◆ **What is being asked**
From the entries below, transcribe exactly the lines between the line holding "Lachgassedierung (819, 68)" and the line holding "DeAnima Labirinto T-Shirt (246, 421)", inclusive; skip all other lines.

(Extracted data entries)

---+---

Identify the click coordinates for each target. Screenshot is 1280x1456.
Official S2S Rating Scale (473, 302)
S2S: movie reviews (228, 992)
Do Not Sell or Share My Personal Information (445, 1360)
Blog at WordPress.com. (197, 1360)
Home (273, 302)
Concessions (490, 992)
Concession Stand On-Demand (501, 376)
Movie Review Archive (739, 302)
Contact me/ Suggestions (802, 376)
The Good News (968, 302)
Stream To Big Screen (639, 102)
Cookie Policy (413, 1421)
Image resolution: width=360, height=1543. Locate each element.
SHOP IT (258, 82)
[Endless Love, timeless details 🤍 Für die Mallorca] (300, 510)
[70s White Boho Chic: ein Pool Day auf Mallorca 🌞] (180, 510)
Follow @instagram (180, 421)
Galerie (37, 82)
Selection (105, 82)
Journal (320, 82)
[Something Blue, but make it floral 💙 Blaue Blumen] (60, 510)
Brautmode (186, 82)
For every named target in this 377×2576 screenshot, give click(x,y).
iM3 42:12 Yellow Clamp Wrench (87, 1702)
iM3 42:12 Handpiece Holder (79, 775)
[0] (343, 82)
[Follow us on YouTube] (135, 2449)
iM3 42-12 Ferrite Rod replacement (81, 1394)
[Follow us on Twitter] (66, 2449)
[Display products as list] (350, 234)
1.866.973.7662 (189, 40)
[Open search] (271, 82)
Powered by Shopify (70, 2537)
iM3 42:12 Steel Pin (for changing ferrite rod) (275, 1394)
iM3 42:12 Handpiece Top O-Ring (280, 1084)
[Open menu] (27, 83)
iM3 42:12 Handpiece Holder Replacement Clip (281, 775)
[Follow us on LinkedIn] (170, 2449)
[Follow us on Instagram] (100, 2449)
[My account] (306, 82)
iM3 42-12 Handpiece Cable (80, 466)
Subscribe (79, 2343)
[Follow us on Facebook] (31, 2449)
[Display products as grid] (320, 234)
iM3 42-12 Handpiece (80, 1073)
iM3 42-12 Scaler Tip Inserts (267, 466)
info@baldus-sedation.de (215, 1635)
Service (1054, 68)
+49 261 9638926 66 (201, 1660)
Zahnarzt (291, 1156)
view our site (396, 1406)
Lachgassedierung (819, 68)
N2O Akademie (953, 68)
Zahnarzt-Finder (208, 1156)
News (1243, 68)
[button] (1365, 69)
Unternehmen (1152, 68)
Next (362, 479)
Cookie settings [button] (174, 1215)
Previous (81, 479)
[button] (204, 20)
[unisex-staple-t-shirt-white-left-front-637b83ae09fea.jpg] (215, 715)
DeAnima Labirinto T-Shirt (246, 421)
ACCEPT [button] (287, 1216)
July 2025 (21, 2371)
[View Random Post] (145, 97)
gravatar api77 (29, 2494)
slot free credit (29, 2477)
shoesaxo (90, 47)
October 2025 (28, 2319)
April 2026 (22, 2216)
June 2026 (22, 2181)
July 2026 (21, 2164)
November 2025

---+---

◆ **Answer to the exercise**
Lachgassedierung (819, 68)
N2O Akademie (953, 68)
Zahnarzt-Finder (208, 1156)
News (1243, 68)
[button] (1365, 69)
Unternehmen (1152, 68)
Next (362, 479)
Cookie settings [button] (174, 1215)
Previous (81, 479)
[button] (204, 20)
[unisex-staple-t-shirt-white-left-front-637b83ae09fea.jpg] (215, 715)
DeAnima Labirinto T-Shirt (246, 421)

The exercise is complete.